Hibbertia ulicifolia

Scientific classification
- Kingdom: Plantae
- Clade: Tracheophytes
- Clade: Angiosperms
- Clade: Eudicots
- Order: Dilleniales
- Family: Dilleniaceae
- Genus: Hibbertia
- Species: H. ulicifolia
- Binomial name: Hibbertia ulicifolia (Benth.) J.R.Wheeler

= Hibbertia ulicifolia =

- Genus: Hibbertia
- Species: ulicifolia
- Authority: (Benth.) J.R.Wheeler

Species of flowering plant

Hibbertia ulicifolia is a species of flowering plant in the family Dilleniaceae and is endemic to the south coast of Western Australia. It is a shrub with spirally arranged, linear to awl-shaped leaves and golden yellow flowers with nine stamens fused at the bases, all on one side of two densely shortly-hairy carpels.

==Description==
Hibbertia ulicifolia is a shrub that typically grows to a height of up to 1.2 m and has branchlets covered with minute, star-shaped hairs when young. The leaves are spirally arranged, linear to awl-shaped, 7–14 mm long and 0.6–1.5 mm wide on a petiole 0.3–1 mm long. The flowers are arranged singly in leaf axils on a thin peduncle 4–8 mm long with egg-shaped bracts 1–3 mm long at the base of the sepals. The five sepals are joined at the base, 4.0–6.5 mm long, the inner ones slightly broader than the outer ones. The five petals are golden yellow, egg-shaped with the narrower end towards the base and 4–7 mm long with a notch at the tip.

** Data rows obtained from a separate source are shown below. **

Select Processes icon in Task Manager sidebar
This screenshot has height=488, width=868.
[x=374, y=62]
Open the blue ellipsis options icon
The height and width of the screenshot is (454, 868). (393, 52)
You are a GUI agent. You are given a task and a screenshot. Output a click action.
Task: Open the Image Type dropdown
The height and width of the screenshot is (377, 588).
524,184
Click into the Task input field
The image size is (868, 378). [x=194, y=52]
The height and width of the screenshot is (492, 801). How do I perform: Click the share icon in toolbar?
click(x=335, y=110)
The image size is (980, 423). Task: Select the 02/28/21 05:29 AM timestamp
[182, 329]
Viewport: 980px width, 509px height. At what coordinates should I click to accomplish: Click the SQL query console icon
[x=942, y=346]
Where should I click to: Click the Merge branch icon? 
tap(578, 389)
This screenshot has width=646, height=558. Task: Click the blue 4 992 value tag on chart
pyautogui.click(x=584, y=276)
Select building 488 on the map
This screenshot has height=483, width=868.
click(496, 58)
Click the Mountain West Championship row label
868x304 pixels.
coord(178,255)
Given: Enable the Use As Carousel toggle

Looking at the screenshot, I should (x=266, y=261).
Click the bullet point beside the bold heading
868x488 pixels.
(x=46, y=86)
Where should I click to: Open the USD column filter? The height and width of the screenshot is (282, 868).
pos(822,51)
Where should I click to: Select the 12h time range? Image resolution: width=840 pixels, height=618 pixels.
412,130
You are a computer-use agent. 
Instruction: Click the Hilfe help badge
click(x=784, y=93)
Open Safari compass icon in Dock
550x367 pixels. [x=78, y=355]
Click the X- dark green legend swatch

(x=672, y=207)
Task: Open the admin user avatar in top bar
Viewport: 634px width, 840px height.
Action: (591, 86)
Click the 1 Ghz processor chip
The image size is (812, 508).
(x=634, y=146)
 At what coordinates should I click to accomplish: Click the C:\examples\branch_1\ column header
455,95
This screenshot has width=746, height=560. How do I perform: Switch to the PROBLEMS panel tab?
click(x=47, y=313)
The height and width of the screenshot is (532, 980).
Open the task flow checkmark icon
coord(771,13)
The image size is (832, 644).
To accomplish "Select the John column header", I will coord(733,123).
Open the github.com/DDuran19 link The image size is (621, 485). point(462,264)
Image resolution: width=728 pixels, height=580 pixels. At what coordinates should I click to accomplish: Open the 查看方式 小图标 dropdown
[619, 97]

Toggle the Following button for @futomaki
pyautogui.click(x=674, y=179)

There are nine stamens, fused at the base on one side of the two densely, shortly-hairy carpels that each contain two ovules. Flowering mostly occurs between September and November.

==Taxonomy==
This hibbertia was first formally described in 1863 by George Bentham who gave it the name Hibbertia acerosa var. ulicifolia in Flora Australiensis from specimens collected by William Baxter at King George Sound. In 2000, Judith R. Wheeler raised the variety to species status as H. ulicifolia in the journal Nuytsia. The specific epithet (ulicifolia) means "Ulex- (gorse) leaved".

==Distribution and habitat==
This species mainly grows in heath and on scree slopes in near-coastal areas mainly from Mount Le Grande to Duke of Orleans Bay in the Cape Arid National Park.

==Conservation status==
Hibbertia hamulosa is classified as "not threatened" by the Western Australian Government Department of Parks and Wildlife.